**About this task:** Reproduce each line below without any alteration.
- Opening Delimiter -
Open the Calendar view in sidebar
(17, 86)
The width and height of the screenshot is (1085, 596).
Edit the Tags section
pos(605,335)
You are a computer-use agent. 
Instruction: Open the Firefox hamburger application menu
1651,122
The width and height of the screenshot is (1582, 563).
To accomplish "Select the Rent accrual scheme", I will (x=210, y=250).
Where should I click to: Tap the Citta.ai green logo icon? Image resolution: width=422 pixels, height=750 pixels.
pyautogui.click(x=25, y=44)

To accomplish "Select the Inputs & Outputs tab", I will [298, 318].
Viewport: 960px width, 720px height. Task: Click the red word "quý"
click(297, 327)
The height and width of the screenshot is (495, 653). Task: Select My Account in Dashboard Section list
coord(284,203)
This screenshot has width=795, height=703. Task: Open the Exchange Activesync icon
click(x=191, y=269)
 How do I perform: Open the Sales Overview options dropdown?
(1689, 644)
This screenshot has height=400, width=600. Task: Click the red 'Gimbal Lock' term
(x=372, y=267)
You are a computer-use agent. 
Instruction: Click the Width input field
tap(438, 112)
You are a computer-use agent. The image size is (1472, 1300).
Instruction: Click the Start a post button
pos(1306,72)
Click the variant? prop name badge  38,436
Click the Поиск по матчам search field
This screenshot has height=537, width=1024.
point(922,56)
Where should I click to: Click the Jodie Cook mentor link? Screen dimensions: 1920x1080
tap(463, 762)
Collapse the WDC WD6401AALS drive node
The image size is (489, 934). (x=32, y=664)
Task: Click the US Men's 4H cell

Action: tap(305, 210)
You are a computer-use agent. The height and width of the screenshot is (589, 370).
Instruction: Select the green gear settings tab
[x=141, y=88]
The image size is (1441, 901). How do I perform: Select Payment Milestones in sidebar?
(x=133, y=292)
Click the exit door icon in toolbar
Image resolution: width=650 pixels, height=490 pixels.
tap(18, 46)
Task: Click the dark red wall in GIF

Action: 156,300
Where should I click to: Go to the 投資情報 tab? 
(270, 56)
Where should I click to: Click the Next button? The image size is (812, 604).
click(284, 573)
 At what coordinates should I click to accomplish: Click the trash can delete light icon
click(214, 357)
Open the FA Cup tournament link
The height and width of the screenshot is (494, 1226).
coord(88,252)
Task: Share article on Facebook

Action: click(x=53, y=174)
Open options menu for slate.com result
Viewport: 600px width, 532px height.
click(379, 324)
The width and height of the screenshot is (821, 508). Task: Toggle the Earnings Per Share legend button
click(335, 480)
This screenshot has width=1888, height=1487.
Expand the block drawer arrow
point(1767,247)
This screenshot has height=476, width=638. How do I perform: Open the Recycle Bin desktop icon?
- Closing Delimiter -
**Response box:**
Open the Calendar view in sidebar
(17, 86)
The width and height of the screenshot is (1085, 596).
Edit the Tags section
pos(605,335)
You are a computer-use agent. 
Instruction: Open the Firefox hamburger application menu
1651,122
The width and height of the screenshot is (1582, 563).
To accomplish "Select the Rent accrual scheme", I will (x=210, y=250).
Where should I click to: Tap the Citta.ai green logo icon? Image resolution: width=422 pixels, height=750 pixels.
pyautogui.click(x=25, y=44)

To accomplish "Select the Inputs & Outputs tab", I will [298, 318].
Viewport: 960px width, 720px height. Task: Click the red word "quý"
click(297, 327)
The height and width of the screenshot is (495, 653). Task: Select My Account in Dashboard Section list
coord(284,203)
This screenshot has width=795, height=703. Task: Open the Exchange Activesync icon
click(x=191, y=269)
 How do I perform: Open the Sales Overview options dropdown?
(1689, 644)
This screenshot has height=400, width=600. Task: Click the red 'Gimbal Lock' term
(x=372, y=267)
You are a computer-use agent. 
Instruction: Click the Width input field
tap(438, 112)
You are a computer-use agent. The image size is (1472, 1300).
Instruction: Click the Start a post button
pos(1306,72)
Click the variant? prop name badge  38,436
Click the Поиск по матчам search field
This screenshot has height=537, width=1024.
point(922,56)
Where should I click to: Click the Jodie Cook mentor link? Screen dimensions: 1920x1080
tap(463, 762)
Collapse the WDC WD6401AALS drive node
The image size is (489, 934). (x=32, y=664)
Task: Click the US Men's 4H cell

Action: tap(305, 210)
You are a computer-use agent. The height and width of the screenshot is (589, 370).
Instruction: Select the green gear settings tab
[x=141, y=88]
The image size is (1441, 901). How do I perform: Select Payment Milestones in sidebar?
(x=133, y=292)
Click the exit door icon in toolbar
Image resolution: width=650 pixels, height=490 pixels.
tap(18, 46)
Task: Click the dark red wall in GIF

Action: 156,300
Where should I click to: Go to the 投資情報 tab? 
(270, 56)
Where should I click to: Click the Next button? The image size is (812, 604).
click(284, 573)
 At what coordinates should I click to accomplish: Click the trash can delete light icon
click(214, 357)
Open the FA Cup tournament link
The height and width of the screenshot is (494, 1226).
coord(88,252)
Task: Share article on Facebook

Action: click(x=53, y=174)
Open options menu for slate.com result
Viewport: 600px width, 532px height.
click(379, 324)
The width and height of the screenshot is (821, 508). Task: Toggle the Earnings Per Share legend button
click(335, 480)
This screenshot has width=1888, height=1487.
Expand the block drawer arrow
point(1767,247)
This screenshot has height=476, width=638. How do I perform: Open the Recycle Bin desktop icon?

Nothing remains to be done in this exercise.